You can’t do that on management studio
Recently, while working with a client, I did something in a query that they were mystified by. I didn’t think much of it, but I thought it might be useful to you, dear readers, as well. Along with an explanation.
Here’s a sample query that takes advantage of the same type of trick, but with a few extra bats and worms added in to illustrate a larger point.
1 2 3 4 5 6 7 |
SELECT TOP 100 b.Name, b.UserId, COUNT_BIG(*) AS Coconuts FROM dbo.Badges AS b WHERE b.Date >= '2014-01-01 00:00:00.003' GROUP BY b.Name, b.UserId HAVING COUNT_BIG(*) > 100 ORDER BY Coconuts DESC; |
Can you dig it?
What I did was order by the alias of the COUNT_BIG(*) column, Coconuts.
What they didn’t understand was why that’s legal, but filtering on that alias wouldn’t be legal. A more familiar scenario might be using ROW_NUMBER(); you can ORDER BY it, but not filter on it in the WHERE clause to limit result sets to the TOP N per set. You would have to get an intermediate result in a CTE or temp table and then filter.

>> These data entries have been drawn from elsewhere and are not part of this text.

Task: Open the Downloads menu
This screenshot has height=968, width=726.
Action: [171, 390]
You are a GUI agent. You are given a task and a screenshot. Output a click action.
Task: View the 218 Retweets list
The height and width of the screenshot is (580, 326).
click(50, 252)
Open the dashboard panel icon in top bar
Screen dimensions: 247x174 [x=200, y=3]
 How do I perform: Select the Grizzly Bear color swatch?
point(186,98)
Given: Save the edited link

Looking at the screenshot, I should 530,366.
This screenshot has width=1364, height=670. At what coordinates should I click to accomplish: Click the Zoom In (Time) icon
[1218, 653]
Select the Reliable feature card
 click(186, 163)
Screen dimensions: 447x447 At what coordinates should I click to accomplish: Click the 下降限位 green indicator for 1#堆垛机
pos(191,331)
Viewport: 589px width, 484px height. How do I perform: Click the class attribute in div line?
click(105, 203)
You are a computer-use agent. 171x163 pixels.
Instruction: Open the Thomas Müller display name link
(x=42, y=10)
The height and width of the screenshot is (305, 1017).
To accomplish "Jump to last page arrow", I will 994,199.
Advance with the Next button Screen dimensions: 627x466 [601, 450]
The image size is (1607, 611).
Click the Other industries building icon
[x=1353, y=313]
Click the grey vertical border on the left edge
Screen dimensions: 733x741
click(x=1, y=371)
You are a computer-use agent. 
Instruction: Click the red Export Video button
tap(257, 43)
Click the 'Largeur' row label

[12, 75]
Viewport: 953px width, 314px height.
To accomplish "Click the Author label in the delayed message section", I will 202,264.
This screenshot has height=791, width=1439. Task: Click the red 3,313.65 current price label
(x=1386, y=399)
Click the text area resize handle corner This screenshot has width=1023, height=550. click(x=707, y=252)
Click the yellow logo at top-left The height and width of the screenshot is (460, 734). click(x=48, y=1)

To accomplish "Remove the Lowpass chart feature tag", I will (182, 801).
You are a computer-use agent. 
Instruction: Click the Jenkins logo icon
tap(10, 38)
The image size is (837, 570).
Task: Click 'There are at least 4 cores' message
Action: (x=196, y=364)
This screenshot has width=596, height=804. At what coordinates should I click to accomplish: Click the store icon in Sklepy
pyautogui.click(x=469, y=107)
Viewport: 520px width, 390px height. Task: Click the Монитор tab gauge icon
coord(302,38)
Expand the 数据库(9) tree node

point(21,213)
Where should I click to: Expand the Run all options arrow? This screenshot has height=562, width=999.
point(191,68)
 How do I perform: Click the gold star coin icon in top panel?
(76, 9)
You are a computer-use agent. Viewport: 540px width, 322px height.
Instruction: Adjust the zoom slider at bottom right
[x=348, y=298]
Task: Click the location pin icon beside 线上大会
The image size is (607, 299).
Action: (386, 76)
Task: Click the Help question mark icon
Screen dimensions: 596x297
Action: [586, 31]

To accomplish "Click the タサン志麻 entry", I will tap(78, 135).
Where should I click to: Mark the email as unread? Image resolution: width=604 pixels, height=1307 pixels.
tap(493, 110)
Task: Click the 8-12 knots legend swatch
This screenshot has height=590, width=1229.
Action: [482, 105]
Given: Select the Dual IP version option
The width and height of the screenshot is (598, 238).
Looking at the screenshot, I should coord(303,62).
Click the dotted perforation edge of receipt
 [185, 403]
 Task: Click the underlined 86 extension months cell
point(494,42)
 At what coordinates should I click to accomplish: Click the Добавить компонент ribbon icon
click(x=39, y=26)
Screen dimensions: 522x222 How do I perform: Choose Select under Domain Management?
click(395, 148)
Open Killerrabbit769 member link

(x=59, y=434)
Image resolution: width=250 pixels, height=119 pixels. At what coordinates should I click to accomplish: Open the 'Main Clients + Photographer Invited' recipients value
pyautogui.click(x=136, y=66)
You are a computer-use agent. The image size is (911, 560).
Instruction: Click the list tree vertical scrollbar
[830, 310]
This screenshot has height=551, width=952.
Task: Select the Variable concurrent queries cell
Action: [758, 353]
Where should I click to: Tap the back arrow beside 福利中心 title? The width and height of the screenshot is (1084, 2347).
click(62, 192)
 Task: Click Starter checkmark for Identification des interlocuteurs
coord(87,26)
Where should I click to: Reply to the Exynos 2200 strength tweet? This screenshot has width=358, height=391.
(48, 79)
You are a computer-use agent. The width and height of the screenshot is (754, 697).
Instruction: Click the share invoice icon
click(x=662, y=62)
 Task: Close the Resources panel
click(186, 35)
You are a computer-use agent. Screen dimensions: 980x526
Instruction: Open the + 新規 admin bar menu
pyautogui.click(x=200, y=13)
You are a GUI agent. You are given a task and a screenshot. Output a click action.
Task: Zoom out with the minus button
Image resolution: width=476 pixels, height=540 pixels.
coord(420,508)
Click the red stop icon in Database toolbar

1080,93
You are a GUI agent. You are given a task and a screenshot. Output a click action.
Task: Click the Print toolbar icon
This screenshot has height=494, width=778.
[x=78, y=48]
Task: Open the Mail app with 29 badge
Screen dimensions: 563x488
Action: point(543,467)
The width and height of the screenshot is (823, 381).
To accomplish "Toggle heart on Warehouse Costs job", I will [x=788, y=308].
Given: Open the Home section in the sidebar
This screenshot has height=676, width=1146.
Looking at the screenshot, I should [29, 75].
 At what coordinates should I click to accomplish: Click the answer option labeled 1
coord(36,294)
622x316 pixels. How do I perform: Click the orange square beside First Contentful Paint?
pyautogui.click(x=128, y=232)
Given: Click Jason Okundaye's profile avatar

When SQL goes to figure out what to do with all this, it doesn’t look at it in the order you typed it. It’s a bit more like this:
8. SELECT
9. DISTINCT
11. TOP
1. FROM
2. ON
3. JOIN
4. WHERE
5. GROUP BY
6. WITH CUBE/ROLLUP
7. HAVING
10. ORDER BY
12. OFFSET/FETCH
To make that a easier to read:
1. FROM
2. ON
3. JOIN
4. WHERE
5. GROUP BY
6. WITH CUBE/ROLLUP
7. HAVING
8. SELECT
9. DISTINCT
10. ORDER BY
11. TOP
12. OFFSET/FETCH
And that’s how babies get made
Since the ORDER BY is processed after the SELECT list, ORDER BY can use a column aliased there. You can’t do that in the WHERE clause because it gets processed before SQL does its fancy footwork to get you some stuff to look at.
Here are some examples of what happens when you try to move the alias to different parts of the query.
Using it in the HAVING filter:
1 2 3 4 5 6 7 |
SELECT TOP 100 b.Name, b.UserId, COUNT_BIG(*) AS Coconuts FROM dbo.Badges AS b WHERE b.Date >= '2014-01-01 00:00:00.003' GROUP BY b.Name, b.UserId HAVING Coconuts > 100 ORDER BY Coconuts DESC; |
And again using it in the WHERE clause:
1 2 3 4 5 6 7 |
SELECT TOP 100 b.Name, b.UserId, COUNT_BIG(*) AS Coconuts FROM dbo.Badges AS b WHERE b.Date >= '2014-01-01 00:00:00.003' AND Coconuts > 100 GROUP BY b.Name, b.UserId ORDER BY Coconuts DESC; |
Both result in the same error, give or take a line number. Coconuts is not reference-able at either of these points.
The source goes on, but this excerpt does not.